**Records supplied:**

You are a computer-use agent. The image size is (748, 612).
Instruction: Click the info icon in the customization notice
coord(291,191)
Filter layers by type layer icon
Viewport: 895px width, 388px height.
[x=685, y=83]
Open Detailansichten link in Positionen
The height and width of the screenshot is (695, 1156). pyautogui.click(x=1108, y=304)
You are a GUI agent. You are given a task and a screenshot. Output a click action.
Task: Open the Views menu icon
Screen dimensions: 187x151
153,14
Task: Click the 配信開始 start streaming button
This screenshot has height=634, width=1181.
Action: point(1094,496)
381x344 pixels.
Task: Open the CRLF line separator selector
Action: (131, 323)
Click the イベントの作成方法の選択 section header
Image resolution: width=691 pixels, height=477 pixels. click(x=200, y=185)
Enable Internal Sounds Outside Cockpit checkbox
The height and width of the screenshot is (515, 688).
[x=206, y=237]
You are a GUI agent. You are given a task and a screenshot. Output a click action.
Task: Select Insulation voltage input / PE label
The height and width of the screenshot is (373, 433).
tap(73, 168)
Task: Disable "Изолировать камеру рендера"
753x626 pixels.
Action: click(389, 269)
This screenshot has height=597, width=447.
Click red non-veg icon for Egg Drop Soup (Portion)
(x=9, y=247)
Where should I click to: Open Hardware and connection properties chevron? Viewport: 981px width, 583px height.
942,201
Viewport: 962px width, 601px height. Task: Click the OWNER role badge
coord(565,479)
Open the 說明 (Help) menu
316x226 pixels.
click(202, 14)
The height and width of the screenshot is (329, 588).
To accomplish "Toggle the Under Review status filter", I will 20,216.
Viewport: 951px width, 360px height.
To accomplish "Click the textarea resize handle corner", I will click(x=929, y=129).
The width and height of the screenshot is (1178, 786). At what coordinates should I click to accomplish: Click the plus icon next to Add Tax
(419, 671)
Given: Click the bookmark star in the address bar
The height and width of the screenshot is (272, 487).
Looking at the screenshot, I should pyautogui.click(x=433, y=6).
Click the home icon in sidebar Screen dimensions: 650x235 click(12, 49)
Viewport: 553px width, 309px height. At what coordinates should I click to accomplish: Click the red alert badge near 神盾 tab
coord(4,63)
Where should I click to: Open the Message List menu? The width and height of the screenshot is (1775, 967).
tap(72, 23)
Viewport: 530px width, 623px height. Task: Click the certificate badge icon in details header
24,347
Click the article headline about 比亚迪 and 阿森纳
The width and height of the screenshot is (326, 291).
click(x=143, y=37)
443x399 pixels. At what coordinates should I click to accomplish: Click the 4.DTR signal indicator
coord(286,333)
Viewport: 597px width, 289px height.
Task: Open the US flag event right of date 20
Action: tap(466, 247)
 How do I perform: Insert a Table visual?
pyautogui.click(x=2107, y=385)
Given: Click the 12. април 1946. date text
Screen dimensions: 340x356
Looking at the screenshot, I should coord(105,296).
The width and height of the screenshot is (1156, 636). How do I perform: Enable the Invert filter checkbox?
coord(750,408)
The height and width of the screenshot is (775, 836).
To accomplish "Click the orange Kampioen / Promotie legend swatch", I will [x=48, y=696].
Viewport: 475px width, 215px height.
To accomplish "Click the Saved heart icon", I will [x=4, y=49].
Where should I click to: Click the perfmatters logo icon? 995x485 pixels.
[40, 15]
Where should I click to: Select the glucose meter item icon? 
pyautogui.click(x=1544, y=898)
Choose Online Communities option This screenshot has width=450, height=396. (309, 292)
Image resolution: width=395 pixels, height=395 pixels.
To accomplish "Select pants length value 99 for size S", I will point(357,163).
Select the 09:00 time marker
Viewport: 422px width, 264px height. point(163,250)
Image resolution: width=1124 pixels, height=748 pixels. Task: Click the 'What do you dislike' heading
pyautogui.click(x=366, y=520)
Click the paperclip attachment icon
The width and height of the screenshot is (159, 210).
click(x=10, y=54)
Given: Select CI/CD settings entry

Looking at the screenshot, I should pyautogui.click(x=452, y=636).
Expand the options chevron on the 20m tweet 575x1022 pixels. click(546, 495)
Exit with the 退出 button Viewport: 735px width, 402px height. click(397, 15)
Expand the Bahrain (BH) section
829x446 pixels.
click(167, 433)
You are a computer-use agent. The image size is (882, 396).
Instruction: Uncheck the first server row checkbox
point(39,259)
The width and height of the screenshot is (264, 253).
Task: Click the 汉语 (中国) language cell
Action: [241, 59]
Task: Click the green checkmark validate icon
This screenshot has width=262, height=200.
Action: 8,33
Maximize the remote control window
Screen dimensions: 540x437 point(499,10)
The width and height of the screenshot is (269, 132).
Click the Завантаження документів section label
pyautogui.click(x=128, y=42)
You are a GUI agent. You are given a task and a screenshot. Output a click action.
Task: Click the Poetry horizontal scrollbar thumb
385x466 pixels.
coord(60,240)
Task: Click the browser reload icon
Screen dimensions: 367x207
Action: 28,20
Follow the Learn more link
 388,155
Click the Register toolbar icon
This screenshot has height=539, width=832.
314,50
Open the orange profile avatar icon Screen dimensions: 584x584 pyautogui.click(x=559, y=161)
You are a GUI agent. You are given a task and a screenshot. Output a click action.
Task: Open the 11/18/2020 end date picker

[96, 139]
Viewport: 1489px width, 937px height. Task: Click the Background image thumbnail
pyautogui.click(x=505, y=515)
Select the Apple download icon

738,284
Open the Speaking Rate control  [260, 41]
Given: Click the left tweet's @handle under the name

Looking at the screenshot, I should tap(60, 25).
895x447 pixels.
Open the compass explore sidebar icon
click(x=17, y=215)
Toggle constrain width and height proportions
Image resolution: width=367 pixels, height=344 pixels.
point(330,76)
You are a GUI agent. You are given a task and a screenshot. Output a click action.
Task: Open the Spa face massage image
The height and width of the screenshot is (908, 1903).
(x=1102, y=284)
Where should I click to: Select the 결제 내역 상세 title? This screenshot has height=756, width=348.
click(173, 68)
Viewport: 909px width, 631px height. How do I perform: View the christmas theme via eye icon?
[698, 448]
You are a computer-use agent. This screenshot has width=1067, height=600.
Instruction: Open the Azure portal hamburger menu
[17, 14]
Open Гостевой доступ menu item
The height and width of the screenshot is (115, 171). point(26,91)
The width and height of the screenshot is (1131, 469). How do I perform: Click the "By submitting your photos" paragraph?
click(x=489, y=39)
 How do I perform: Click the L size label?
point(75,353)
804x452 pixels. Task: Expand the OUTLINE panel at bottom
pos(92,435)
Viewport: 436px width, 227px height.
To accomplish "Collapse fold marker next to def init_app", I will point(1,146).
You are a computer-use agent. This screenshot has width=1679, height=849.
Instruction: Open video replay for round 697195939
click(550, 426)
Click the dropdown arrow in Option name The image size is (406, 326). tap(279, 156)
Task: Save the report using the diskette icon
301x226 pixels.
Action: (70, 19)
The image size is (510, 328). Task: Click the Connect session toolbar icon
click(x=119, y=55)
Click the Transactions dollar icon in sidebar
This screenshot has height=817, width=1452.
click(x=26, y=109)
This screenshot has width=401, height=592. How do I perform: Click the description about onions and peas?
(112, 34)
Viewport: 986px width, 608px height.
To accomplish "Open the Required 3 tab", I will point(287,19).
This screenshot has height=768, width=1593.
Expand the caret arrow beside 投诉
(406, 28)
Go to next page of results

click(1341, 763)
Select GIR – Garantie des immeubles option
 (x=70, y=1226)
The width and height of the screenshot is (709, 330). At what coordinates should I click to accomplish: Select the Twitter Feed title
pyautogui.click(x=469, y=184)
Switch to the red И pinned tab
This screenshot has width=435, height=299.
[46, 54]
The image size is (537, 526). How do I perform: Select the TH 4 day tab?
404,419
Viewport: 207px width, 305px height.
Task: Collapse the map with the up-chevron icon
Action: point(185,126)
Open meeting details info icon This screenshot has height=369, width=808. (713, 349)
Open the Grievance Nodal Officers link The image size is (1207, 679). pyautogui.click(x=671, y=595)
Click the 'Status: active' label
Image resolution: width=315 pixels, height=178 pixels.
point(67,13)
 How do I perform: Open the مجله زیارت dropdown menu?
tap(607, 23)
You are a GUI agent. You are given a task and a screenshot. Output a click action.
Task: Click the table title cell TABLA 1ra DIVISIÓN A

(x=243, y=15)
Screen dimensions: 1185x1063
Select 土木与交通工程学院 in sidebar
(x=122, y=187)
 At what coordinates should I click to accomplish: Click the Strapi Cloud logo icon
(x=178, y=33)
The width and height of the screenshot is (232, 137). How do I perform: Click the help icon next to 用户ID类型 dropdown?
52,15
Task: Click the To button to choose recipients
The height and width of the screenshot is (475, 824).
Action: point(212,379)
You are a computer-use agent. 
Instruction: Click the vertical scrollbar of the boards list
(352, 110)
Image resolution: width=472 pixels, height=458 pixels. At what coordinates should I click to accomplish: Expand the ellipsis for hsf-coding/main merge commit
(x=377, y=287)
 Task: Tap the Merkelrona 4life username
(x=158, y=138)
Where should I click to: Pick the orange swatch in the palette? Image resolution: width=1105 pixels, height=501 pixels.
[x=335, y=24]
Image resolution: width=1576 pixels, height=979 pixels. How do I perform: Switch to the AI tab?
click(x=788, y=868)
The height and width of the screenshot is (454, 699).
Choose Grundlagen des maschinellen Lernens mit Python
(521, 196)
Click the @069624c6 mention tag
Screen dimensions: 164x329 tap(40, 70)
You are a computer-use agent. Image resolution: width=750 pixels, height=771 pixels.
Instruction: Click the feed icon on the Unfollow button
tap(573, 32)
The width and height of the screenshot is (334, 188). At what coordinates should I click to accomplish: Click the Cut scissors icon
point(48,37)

**What needs to be done:**
Reproduce the listing verbatim, everything from the line containing "Viewport: 436px width, 227px height." down to the line containing "Click the dropdown", both of those lines included.

**Answer to the exercise:**
Viewport: 436px width, 227px height.
To accomplish "Collapse fold marker next to def init_app", I will point(1,146).
You are a computer-use agent. This screenshot has width=1679, height=849.
Instruction: Open video replay for round 697195939
click(550, 426)
Click the dropdown arrow in Option name The image size is (406, 326). tap(279, 156)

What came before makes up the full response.